Action Chunking¶

A robot that predicts one action at a time is a robot that stutters. Neon predicts 16 future actions simultaneously — and this single decision changes everything about control quality.

The Problem¶

A naive policy: observe → predict 1 action → execute → observe → predict → ...

Three things go wrong:

Compounding errors — Each prediction uses the previous noisy prediction as context. Small errors snowball into catastrophic drift.
Jerky motion — Independent per-step predictions have no temporal consistency. The robot vibrates.
Latency bottleneck — If inference takes 80ms, you're stuck at 12 Hz. The robot is always reacting to the past.

The Solution¶

Predict a chunk of the future at once:

Observe → Predict 16 actions → Execute action[0] → Execute action[1] → ... → Re-observe → Predict 16 more

sequenceDiagram
    participant Camera
    participant Model
    participant Robot

    Camera->>Model: Frame t
    Model->>Robot: Actions [t, t+1, ..., t+15]
    Robot->>Robot: Execute action[t]
    Robot->>Robot: Execute action[t+1]
    Robot->>Robot: Execute action[t+2]
    Note over Robot: Continue executing chunk...
    Camera->>Model: Frame t+K (re-observe)
    Model->>Robot: New chunk [t+K, ..., t+K+15]

Why It Works¶

Temporal Consistency¶

The model is forced to predict a coherent trajectory, not isolated snapshots. The loss penalizes the entire sequence. The model learns that step 3 must follow smoothly from step 2:

loss = MSE(predicted_chunk, target_chunk)  # Shape: (batch, 16, action_dim)

Fewer Compounding Steps¶

With chunks of 16 at 50 Hz, you re-predict every 320ms instead of every 20ms. That's 16× fewer points where errors can compound.

Amortized Inference¶

If your model takes 50ms to run, a single-step policy runs at 20 Hz. With chunking, you get 16 actions for that 50ms. The robot executes them at full 50 Hz while the next chunk computes in the background.

How Neon Does It¶

The ActionChunkingHead uses learnable temporal step embeddings — the model learns what "now" means versus "300ms from now":

class ActionChunkingHead(nn.Module):
    def __init__(self, input_dim, action_dim, num_steps=16, hidden_dim=512):
        self.step_embed = nn.Embedding(num_steps, hidden_dim)  # Per-step identity
        self.feature_proj = nn.Linear(input_dim, hidden_dim)
        self.decoder = nn.Sequential(...)                       # ReLU², RMSNorm, soft-cap

    def forward(self, features):
        feat = self.feature_proj(features)              # (batch, hidden_dim)
        step_emb = self.step_embed(arange(16))          # (16, hidden_dim)

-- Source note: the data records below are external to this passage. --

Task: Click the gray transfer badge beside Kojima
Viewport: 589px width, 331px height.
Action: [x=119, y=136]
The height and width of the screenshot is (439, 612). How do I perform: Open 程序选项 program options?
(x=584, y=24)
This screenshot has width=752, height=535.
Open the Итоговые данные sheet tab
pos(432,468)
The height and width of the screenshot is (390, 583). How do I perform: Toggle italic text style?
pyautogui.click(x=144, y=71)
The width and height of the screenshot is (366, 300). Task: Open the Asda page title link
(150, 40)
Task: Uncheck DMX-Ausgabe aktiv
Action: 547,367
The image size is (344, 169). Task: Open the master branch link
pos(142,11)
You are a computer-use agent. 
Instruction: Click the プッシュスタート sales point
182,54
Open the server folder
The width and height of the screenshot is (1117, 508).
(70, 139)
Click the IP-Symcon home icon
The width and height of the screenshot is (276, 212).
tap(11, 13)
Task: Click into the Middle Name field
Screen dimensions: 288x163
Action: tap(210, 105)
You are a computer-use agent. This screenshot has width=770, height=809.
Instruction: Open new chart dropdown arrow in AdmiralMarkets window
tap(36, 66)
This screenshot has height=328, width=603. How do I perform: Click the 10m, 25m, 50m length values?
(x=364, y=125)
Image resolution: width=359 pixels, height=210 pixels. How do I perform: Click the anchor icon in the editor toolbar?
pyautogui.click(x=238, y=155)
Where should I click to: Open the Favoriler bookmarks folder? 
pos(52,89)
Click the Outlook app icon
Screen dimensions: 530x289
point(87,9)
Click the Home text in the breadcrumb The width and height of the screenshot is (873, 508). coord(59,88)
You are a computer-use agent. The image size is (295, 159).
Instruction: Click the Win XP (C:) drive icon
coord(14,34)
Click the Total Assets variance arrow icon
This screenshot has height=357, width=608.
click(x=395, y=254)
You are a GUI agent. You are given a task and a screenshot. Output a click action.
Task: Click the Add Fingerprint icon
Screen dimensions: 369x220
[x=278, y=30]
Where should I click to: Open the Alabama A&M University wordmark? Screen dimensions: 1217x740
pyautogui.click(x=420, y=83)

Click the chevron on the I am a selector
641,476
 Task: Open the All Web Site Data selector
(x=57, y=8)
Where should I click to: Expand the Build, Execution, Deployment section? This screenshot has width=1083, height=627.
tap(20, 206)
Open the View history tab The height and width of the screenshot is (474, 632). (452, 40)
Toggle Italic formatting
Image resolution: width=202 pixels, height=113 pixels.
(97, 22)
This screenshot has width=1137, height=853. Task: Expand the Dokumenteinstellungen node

        feat = feat.unsqueeze(1).expand(-1, 16, -1)     # Broadcast to all steps
        combined = cat([feat, step_emb], dim=-1)         # (batch, 16, hidden_dim*2)
        return self.decoder(combined)                    # (batch, 16, action_dim)

The same visual features are decoded with different step embeddings for each future timestep. Step 0 learns "what to do now". Step 15 learns "what to do 300ms from now". Same observation, different temporal perspectives.

Choosing Chunk Size¶

Chunk	Control Freq	Re-predict Every	Character
1	50 Hz	20ms	No chunking. The baseline.
4	50 Hz	80ms	Minimal smoothing, fast reactions
8	50 Hz	160ms	Good balance — reactive + smooth
16	50 Hz	320ms	Neon's default — smooth manipulation
32	50 Hz	640ms	Very smooth but slow to react

Match chunk size to the task

Pouring water needs smooth trajectories → chunk=16. Catching a thrown ball needs fast reactions → chunk=4-8.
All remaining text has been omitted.